A number of different exercises and images can help with spiccato, that elusive stroke that involves bouncing the bow. For instance, if my bow is not bouncing high enough to have the string vibrate fully, I can imagine someone (not me, of course) on a trampoline, clearing the canvas while it’s going up and down. The biggest obstacle to spiccato is the fact that the target of the bounce is already a fully vibrating string. The visual of surfers riding a wave comes to mind.
I was given an introductory spiccato exercise when I was twelve that was short, quick and fun. It involved flipping the wrist up and down, wiggling my fingers a little, and throwing the bow on the string in hope of a clean bounce. You can guess how that turned out. I spent years with a floppy, sloppy wrist, fingers that needed firmness and structure, and all the bounciness of a deflated basketball. What I needed were more boutique exercises, tailor-made for me.

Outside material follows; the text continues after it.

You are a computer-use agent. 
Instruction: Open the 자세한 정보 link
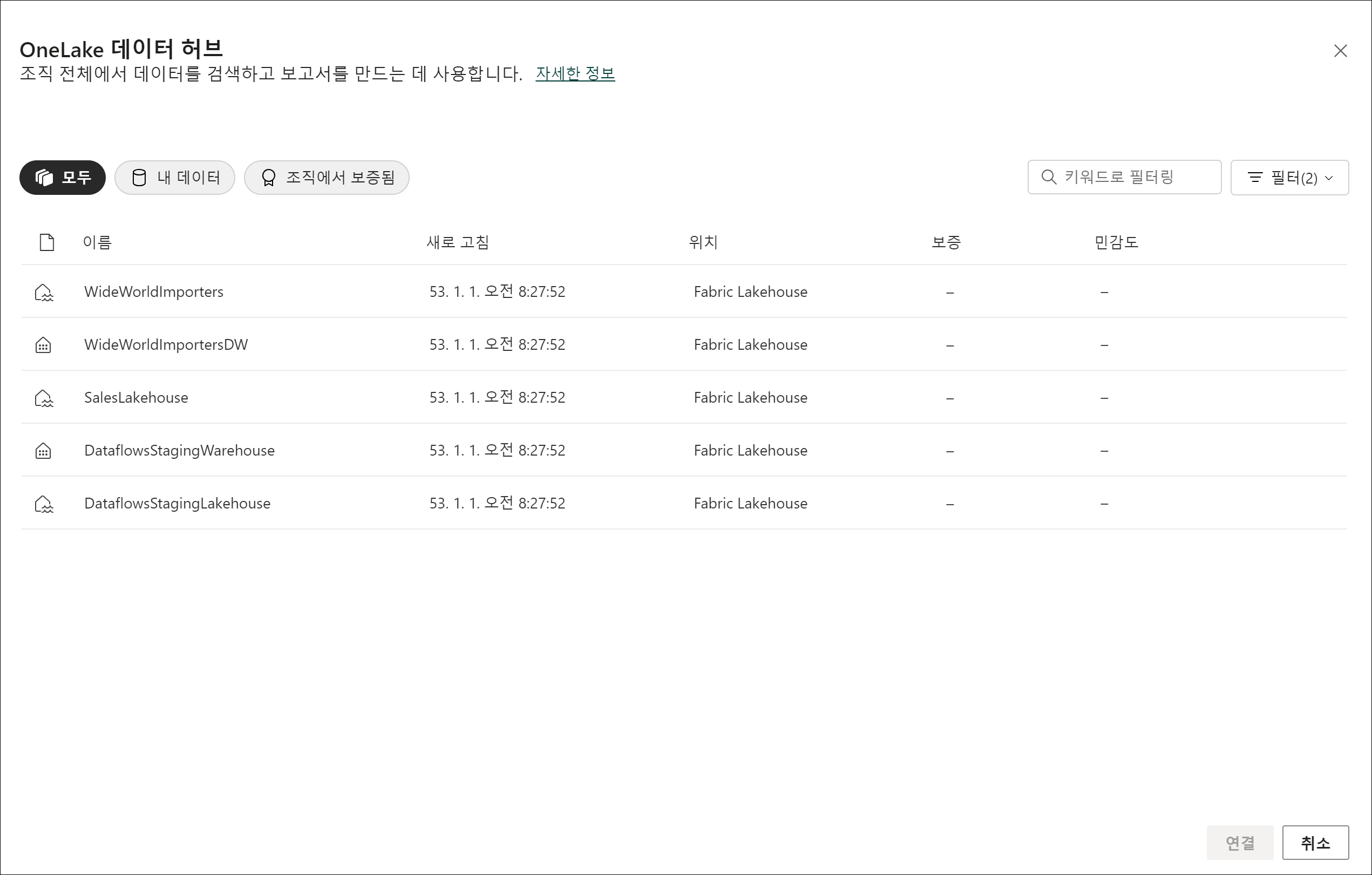575,73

I’d like to boil down my ideal spiccato exercise to 500 words, reflecting what I now know are the pitfalls inherent in the stroke. To get my bow arm ready for spiccato required more shoring up of my arm rather than relaxing and loosening my wrist. Also, a more controlled rhythm needed to be part of the exercise because, if my mind and arm weren’t synchronized, lots of annoying mistakes would occur. Finally, I needed to provide an infrastructure for my moving arm, and I had to be cautious not to let all the moving parts (joints, wrist, elbow) interfere or get in the way. Without it, my bow would land and splat haphazardly. The violin, my beloved friend and mistake machine, humbled me. Spiccato required me to solidify my detaché and raise it up on stilts.
Exercise for Strengthening Spiccato
The image I find helpful is that the bow plays the air without thinking about the string. Then the string meets the hair, avoiding the danger of the hair crashing into the string. By keeping the bow in the air, it will touch the string just for a moment, skim the surface, engage the string so that it fully vibrates, and bounce at the same time.. That’s four activities in the space of a fraction of a second. Fortunately for many people, only one or two of those things are missing.
Keep the rhythm of the spiccato notes in your head. The ear guides the bow, and the bow will find its way to the string at the right time. If the ear isn’t providing the rhythmic framework, some other inconsequential thought will fill the void. Accuracy hates a vacuum.
This dual action is a skill that can be taught and learned. I’ve gained more from images than exercises. Picture a pianist hitting the key but pulling away ever so slightly to avoid banging. He is mindful of the mechanism attached to the hammer that has its own built-in, modulated impact. The equivalent for me, as I apply it to the spiccato motion, is “force and retreat”. A bounce is a very overt action, and the ensuing detaché is more passive.
To learn this technique, I practice both the bounce and the landing independently. Adding just a tad of detaché takes the same amount of preparedness that a regular detaché takes.
Bow stability is of the upmost concern. On either side of the bounce should be a firm, balanced stick.
Then observe the up bows. The most common mistake is not supporting the bow with the arm. Often the “playing point”, which is the part of the bow that touches the string, is too weak. Play with a wrist that is firm but flexible, so that it won’t weaken the arm’s strength.
Spiccato challenged me to develop both an assertive and pliant bow. While the bounce followed by the sweet sound of the detaché happen in the wink of an eye, I appreciate the skill involved in having these split-second actions co-exist independently in my mind.